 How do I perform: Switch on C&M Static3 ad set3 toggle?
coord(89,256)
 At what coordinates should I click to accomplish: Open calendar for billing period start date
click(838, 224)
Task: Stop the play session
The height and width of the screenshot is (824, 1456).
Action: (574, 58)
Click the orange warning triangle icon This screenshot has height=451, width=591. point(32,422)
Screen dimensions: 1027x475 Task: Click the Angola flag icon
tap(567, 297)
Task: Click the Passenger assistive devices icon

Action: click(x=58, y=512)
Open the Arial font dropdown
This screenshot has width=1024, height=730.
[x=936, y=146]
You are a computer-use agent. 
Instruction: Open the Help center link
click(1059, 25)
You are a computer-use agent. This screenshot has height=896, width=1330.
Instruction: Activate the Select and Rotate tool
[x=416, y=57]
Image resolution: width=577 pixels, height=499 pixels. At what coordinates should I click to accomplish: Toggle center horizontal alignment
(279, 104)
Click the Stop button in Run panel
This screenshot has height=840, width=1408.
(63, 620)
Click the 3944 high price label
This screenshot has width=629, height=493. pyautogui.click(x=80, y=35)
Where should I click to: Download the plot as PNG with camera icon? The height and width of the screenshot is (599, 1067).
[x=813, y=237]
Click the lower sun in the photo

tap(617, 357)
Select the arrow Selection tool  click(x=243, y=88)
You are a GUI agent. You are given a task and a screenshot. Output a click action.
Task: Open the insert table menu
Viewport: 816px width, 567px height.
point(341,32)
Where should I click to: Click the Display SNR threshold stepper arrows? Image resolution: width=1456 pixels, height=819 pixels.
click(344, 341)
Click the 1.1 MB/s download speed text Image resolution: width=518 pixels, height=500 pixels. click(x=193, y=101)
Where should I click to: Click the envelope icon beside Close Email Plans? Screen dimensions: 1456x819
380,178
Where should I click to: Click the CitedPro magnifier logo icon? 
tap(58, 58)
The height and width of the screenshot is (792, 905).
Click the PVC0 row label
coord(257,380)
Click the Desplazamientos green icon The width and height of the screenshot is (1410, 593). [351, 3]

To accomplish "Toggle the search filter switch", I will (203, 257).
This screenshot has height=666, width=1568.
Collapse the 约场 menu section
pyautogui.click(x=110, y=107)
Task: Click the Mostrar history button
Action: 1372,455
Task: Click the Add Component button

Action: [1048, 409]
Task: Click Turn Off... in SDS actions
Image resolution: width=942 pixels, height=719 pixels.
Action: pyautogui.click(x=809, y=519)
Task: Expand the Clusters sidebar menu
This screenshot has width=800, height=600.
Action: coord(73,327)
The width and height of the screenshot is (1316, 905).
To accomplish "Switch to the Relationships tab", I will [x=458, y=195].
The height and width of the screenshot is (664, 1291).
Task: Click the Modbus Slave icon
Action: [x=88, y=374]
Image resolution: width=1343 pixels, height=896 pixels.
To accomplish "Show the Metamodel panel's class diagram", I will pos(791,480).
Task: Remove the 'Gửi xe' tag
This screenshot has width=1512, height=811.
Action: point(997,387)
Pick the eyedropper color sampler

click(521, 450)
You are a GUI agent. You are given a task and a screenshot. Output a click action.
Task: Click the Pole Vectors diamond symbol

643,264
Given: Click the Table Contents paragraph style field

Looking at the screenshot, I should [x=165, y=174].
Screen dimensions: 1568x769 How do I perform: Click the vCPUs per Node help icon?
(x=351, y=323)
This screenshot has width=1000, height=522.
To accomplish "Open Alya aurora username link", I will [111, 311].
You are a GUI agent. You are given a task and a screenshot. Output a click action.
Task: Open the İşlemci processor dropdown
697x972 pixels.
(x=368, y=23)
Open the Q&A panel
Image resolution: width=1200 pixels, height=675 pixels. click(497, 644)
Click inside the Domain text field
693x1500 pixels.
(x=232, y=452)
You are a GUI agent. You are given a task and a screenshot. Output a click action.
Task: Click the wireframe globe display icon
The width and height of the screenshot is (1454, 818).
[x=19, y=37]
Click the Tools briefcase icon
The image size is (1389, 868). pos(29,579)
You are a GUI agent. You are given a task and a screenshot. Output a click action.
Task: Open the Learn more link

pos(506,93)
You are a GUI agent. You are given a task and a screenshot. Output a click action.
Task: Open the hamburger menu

-------------------------

Aim of the exercise:
Rewrite all the entries above as a numbered list, leaving out the blank lines.

Output of the exercise:
1.  How do I perform: Switch on C&M Static3 ad set3 toggle?
2. coord(89,256)
3.  At what coordinates should I click to accomplish: Open calendar for billing period start date
4. click(838, 224)
5. Task: Stop the play session
6. The height and width of the screenshot is (824, 1456).
7. Action: (574, 58)
8. Click the orange warning triangle icon This screenshot has height=451, width=591. point(32,422)
9. Screen dimensions: 1027x475 Task: Click the Angola flag icon
10. tap(567, 297)
11. Task: Click the Passenger assistive devices icon
12. Action: click(x=58, y=512)
13. Open the Arial font dropdown
14. This screenshot has width=1024, height=730.
15. [x=936, y=146]
16. You are a computer-use agent. 
17. Instruction: Open the Help center link
18. click(1059, 25)
19. You are a computer-use agent. This screenshot has height=896, width=1330.
20. Instruction: Activate the Select and Rotate tool
21. [x=416, y=57]
22. Image resolution: width=577 pixels, height=499 pixels. At what coordinates should I click to accomplish: Toggle center horizontal alignment
23. (279, 104)
24. Click the Stop button in Run panel
25. This screenshot has height=840, width=1408.
26. (63, 620)
27. Click the 3944 high price label
28. This screenshot has width=629, height=493. pyautogui.click(x=80, y=35)
29. Where should I click to: Download the plot as PNG with camera icon? The height and width of the screenshot is (599, 1067).
30. [x=813, y=237]
31. Click the lower sun in the photo
32. tap(617, 357)
33. Select the arrow Selection tool  click(x=243, y=88)
34. You are a GUI agent. You are given a task and a screenshot. Output a click action.
35. Task: Open the insert table menu
36. Viewport: 816px width, 567px height.
37. point(341,32)
38. Where should I click to: Click the Display SNR threshold stepper arrows? Image resolution: width=1456 pixels, height=819 pixels.
39. click(344, 341)
40. Click the 1.1 MB/s download speed text Image resolution: width=518 pixels, height=500 pixels. click(x=193, y=101)
41. Where should I click to: Click the envelope icon beside Close Email Plans? Screen dimensions: 1456x819
42. 380,178
43. Where should I click to: Click the CitedPro magnifier logo icon? 
44. tap(58, 58)
45. The height and width of the screenshot is (792, 905).
46. Click the PVC0 row label
47. coord(257,380)
48. Click the Desplazamientos green icon The width and height of the screenshot is (1410, 593). [351, 3]
49. To accomplish "Toggle the search filter switch", I will (203, 257).
50. This screenshot has height=666, width=1568.
51. Collapse the 约场 menu section
52. pyautogui.click(x=110, y=107)
53. Task: Click the Mostrar history button
54. Action: 1372,455
55. Task: Click the Add Component button
56. Action: [1048, 409]
57. Task: Click Turn Off... in SDS actions
58. Image resolution: width=942 pixels, height=719 pixels.
59. Action: pyautogui.click(x=809, y=519)
60. Task: Expand the Clusters sidebar menu
61. This screenshot has width=800, height=600.
62. Action: coord(73,327)
63. The width and height of the screenshot is (1316, 905).
64. To accomplish "Switch to the Relationships tab", I will [x=458, y=195].
65. The height and width of the screenshot is (664, 1291).
66. Task: Click the Modbus Slave icon
67. Action: [x=88, y=374]
68. Image resolution: width=1343 pixels, height=896 pixels.
69. To accomplish "Show the Metamodel panel's class diagram", I will pos(791,480).
70. Task: Remove the 'Gửi xe' tag
71. This screenshot has width=1512, height=811.
72. Action: point(997,387)
73. Pick the eyedropper color sampler
74. click(521, 450)
75. You are a GUI agent. You are given a task and a screenshot. Output a click action.
76. Task: Click the Pole Vectors diamond symbol
77. 643,264
78. Given: Click the Table Contents paragraph style field
79. Looking at the screenshot, I should [x=165, y=174].
80. Screen dimensions: 1568x769 How do I perform: Click the vCPUs per Node help icon?
81. (x=351, y=323)
82. This screenshot has width=1000, height=522.
83. To accomplish "Open Alya aurora username link", I will [111, 311].
84. You are a GUI agent. You are given a task and a screenshot. Output a click action.
85. Task: Open the İşlemci processor dropdown
86. 697x972 pixels.
87. (x=368, y=23)
88. Open the Q&A panel
89. Image resolution: width=1200 pixels, height=675 pixels. click(497, 644)
90. Click inside the Domain text field
91. 693x1500 pixels.
92. (x=232, y=452)
93. You are a GUI agent. You are given a task and a screenshot. Output a click action.
94. Task: Click the wireframe globe display icon
95. The width and height of the screenshot is (1454, 818).
96. [x=19, y=37]
97. Click the Tools briefcase icon
98. The image size is (1389, 868). pos(29,579)
99. You are a GUI agent. You are given a task and a screenshot. Output a click action.
100. Task: Open the Learn more link
101. pos(506,93)
102. You are a GUI agent. You are given a task and a screenshot. Output a click action.
103. Task: Open the hamburger menu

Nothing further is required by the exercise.